The scrimmage wrapped up Arkansas’ first week of practice. Most of the work was done behind closed doors, but players and coaches said Collins’ instincts, speed, toughness and agility were noticeable leading into Saturday’s public appearance.
Arkansas coach Bret Bielema said the week has shown there’s no doubt Collins is a "gifted player," while quarterback Brandon Allen believes the running back has handled everything that has been thrown his way since arriving on campus.
"Over the summer he was pushed a lot," Allen said. "We wanted to see what he could do and I think he did a great job. Now he’s showing that he’s not just a great athlete, but he’s getting the mental work done."
Running backs coach Joel Thomas — who simply said "he’s good" when asked about his first impression of Collins after two practices — said Arkansas knows it has a special talent in the backfield. Getting him ready to help Williams — who remains Arkansas’ No. 1 running back and is expected to get the bulk of the work — remains a work in progress as Arkansas moves into its second week of preseason practices.
"We’re seeing flashes," Thomas said early last week. "It’s my job as a coach to put him situations where I know he should flash when he’s put in a situation and then he goes out and proves it right. And then I need to put him in a situation where he’s going to be put in stress and find out how he handles that adversity and then coach off of that to where I can keep on getting him better and better."
Collins did show a sign of his youth on one play during the scrimmage. He took a hand off around the right side and, when nothing developed, reversed field and went left. It didn’t take long for defenders to chase Collins down for a minimal game and for Bielema to remind him he’s not playing high school football.
"It’s probably a good thing that didn’t go for anything because if that went for big yardage he probably would have thought he could do that on every play," Bielema play. "So he’s got to learn to get the yards we can get and be happy with it."
Arkansas also discovered Collins has things to learn off the field as well.
The running back was experiencing headaches last Tuesday, prompting Bielema to check with those that know him best in South Florida. Bielema was told the source of Collins’ headaches was likely the fact he hadn’t been eating.

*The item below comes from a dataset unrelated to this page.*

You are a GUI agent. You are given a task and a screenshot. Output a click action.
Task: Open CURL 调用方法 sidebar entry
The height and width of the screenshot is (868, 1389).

"Lo and behold, he skipped two days of breakfast," Bielema said. "So we had it marked down. So now he had someone that sits down and watches him eat breakfast. … I think he’s got to understand the bigger picture. What you did in high school isn’t going to work in college. You’ve got to make a change in order to change the level you’re playing at."
Collins realizes his breakfast mistake now. He said it won’t happen again because "if you want to get better, you’ll do what you have to do to get better."
It’s one reason why he has no trouble turning to veteran players like Small and Williams. He knows their experience will only help prepare him for the 2013 season.
"You know people are willing to help you and you have a chance to get better, why not reach out to them as much as possible?" Collins said. "They know what they’re doing. They’ve been doing it. They’ve played in the college game.
"I trust them, I believe them and they’ll lead me in the right direction."
Arkansas is confident Collins – in time – will do the same for them.
"I think he’s done a nice job as a freshman," Thomas said. "We’ve just got to keep on feeding him to see where his ceiling’s at."